Raden Mas Sapardan yang lebih dikenal
dengan nama Susuhunan Pakubuwono VI, lahir di Surakarta. Ibunya bukan
permaisuri. Namun demikian, pada tahun 1823 ia diangkat menjadi raja sesuai
dengan amanat ayahnya beberapa saat sebelum meninggal dunia.

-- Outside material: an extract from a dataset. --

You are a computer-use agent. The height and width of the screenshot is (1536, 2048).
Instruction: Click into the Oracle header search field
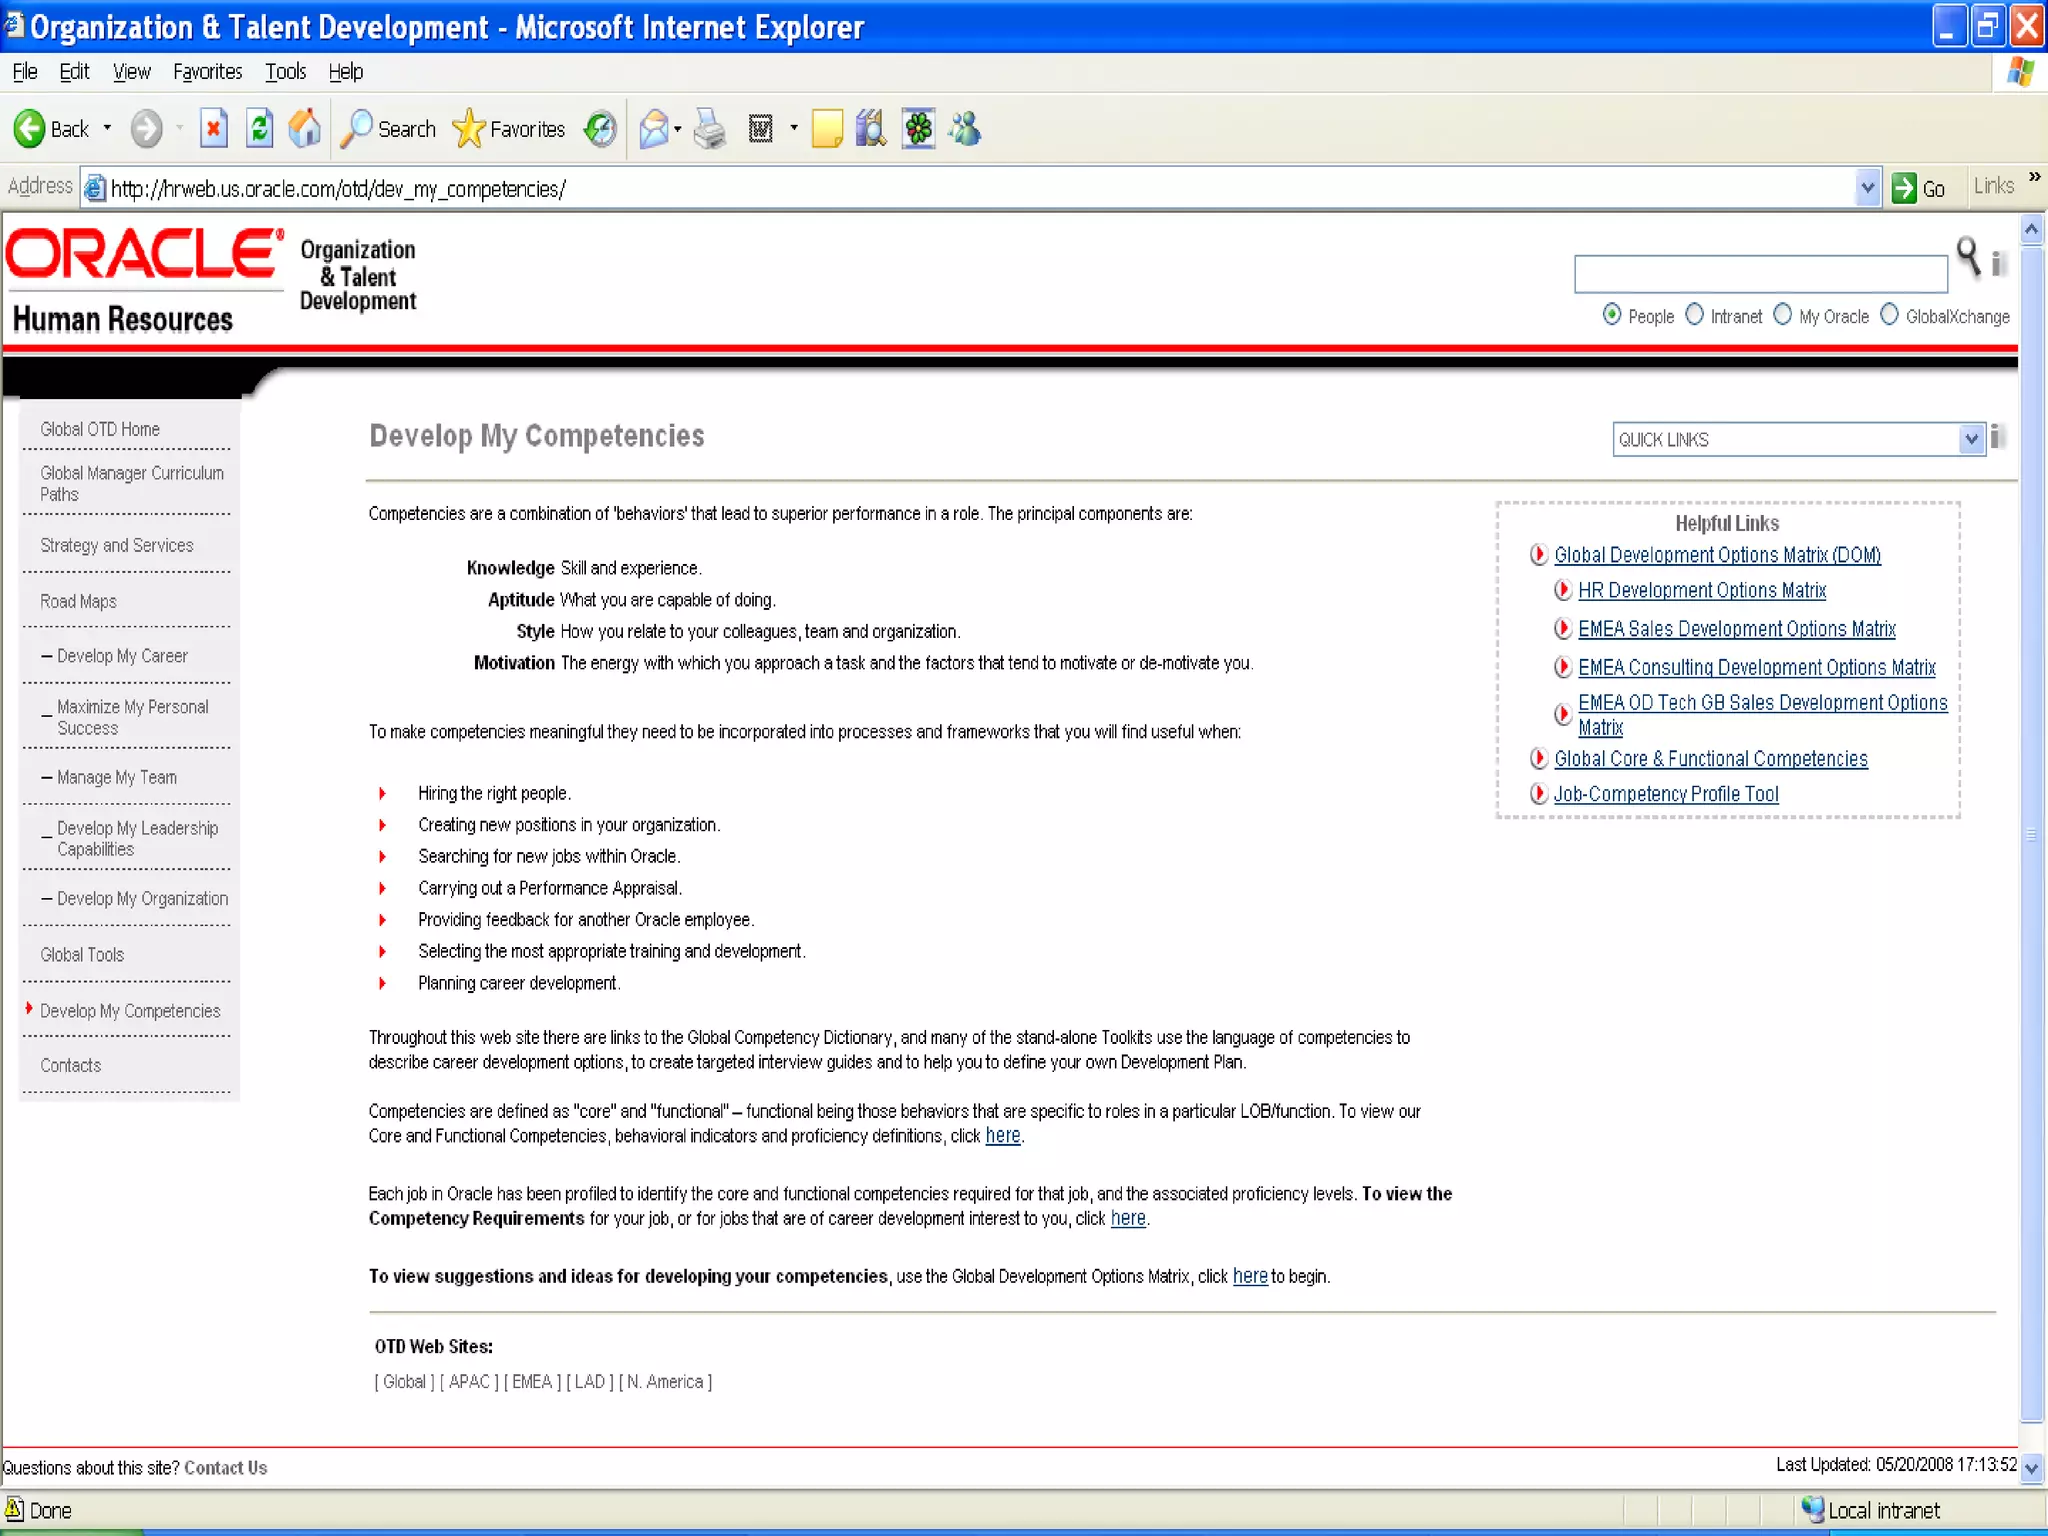pyautogui.click(x=1760, y=274)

Pada waktu Pakubuwono VI memrintah,
baik kerajaan Yogyakarta maupun kerajaan Surakarta sedang menghadapi masa
suram. Akibatnya, baik di Surakrta maupun di Yogyakarta terjadi kegelisahan
umum. Pada tahun 1825 meletus perang yang dipimpin oleh Diponegoro, seorang
pangeran Yogyakarta. Perang itu dikenal dengan nama Perang Diponegoro
(1825-1830).
Setelah perang Diponegoro berakhir,
Belanda mengadakan tekanan-tekanan yang berat. Pakubuwono VI dipaksa
menandatangi perjanjian yang berisi penyerahan beberapa daerah kepada Belanda.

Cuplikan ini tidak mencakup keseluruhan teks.